In an open letter to Justice Neil Gorsuch, Common Cause has become the most recent organization to call on him to cancel his forthcoming appearance at the Trump International Hotel, arguing that his scheduled address to The Fund for American Studies (TFAS) “raises ethical matters that bear on the public’s confidence in the Supreme Court and its impartial administration of justice.” I explained here why Gorsuch’s luncheon speech will not cause ethical problems, but the Common Cause letter makes a couple of new arguments that are worth considering.
First, Common Cause suggests that the event might be a fund raiser, which would indeed violate Canon 4 of the Code of Conduct for United States Judges, as may have been the case when Justice Alito addressed the Claremont Institute earlier this year. (The Code, which is applicable to the lower courts, has not been adopted by SCOTUS, but Chief Justice Roberts has announced that he and his colleagues look to it for guidance.)
In this instance, however, Common Cause should have done some homework first. As Slate’s Mark Joseph Stern easily learned by asking the TFAS president, “The luncheon is free, limited-space and invite-only. We’ve had a number of people inquire about how to attend the luncheon and we have told them that it is an invite-only event and that they cannot purchase seats.” In terms of fund-raising, the event is no different from other justices’ appearances for The Federalist Society or the American Constitution Society; it might enhance the organization’s general reputation, but it does not violate Canon 4.
Next, Common Cause asserts that the venue itself is the problem:
The Trump International Hotel as the venue for your speech is also deeply troubling. President Trump has substantial financial interests in the hotel and its success or failure. Your scheduled appearance has already attracted significant publicity for the hotel and President Trump’s businesses. The Trump hotel is the subject of at least three federal lawsuits alleging violations of the Emoluments Clause —cases that you may hear. The Trump hotel has also been subject to controversy due to its lease with the General Services Administration, which prohibits elected officials from benefiting from the lease. Moreover, the Trump hotel is closely tied to the President’s re-election campaign and other partisan political causes, including fundraisers that involve payments to the President’s companies from which he has refused to divest. These substantial conflicts of interest undermine principles of judicial independence and high ethical standards that Americans expect you to uphold as an Associate Justice of the Supreme Court.
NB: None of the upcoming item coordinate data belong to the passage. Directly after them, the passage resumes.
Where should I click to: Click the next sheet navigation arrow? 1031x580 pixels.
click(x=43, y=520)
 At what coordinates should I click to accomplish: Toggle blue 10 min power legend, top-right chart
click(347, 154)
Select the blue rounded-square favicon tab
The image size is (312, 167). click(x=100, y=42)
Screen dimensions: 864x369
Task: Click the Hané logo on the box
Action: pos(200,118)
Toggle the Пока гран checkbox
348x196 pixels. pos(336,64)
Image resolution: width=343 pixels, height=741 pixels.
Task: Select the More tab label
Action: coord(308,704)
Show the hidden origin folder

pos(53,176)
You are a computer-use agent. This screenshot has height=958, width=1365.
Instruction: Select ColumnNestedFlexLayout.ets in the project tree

The idea that Gorsuch is attracting publicity, and therefore business, for Trump’s hotel is trivial. Trump himself, of course, has trampled on ordinary conflict of interest principles, and the president is not subject to the federal conflict of interest statute, but the revenue from a small luncheon will not even amount to a drop in the bucket. As to publicity, well, Common Cause has probably done more to publicize the event that TFAS ever did, given that its invite-only nature means it was never openly advertised. Taylor Swift sings “Look What You Made Me Do,” but Common Cause cannot very well issue a press release about the event and then complain about the publicity.
Nor do the pending Emoluments Clause cases present a problem. The Constitution’s Emoluments Clauses prohibit the president from accepting certain payments from governments – either foreign or U.S. – but the TFAS is a non-profit organization which would not fall under either emoluments clause no matter how they are interpreted.
Finally, the asserted tie between the Trump hotel and “the president’s re-election campaign and other partisan political causes” may be the most attenuated claim of all. At most, it involves Gorsuch speaking in a location where there may be campaign events on future dates. Perhaps Common Cause believes that President Trump taints everything he touches, but there is no standard of judicial ethics that requires justices to boycott venues because of their association with a political figure.
There are plenty of ethical problems involving the Trump administration, but this is not one of them.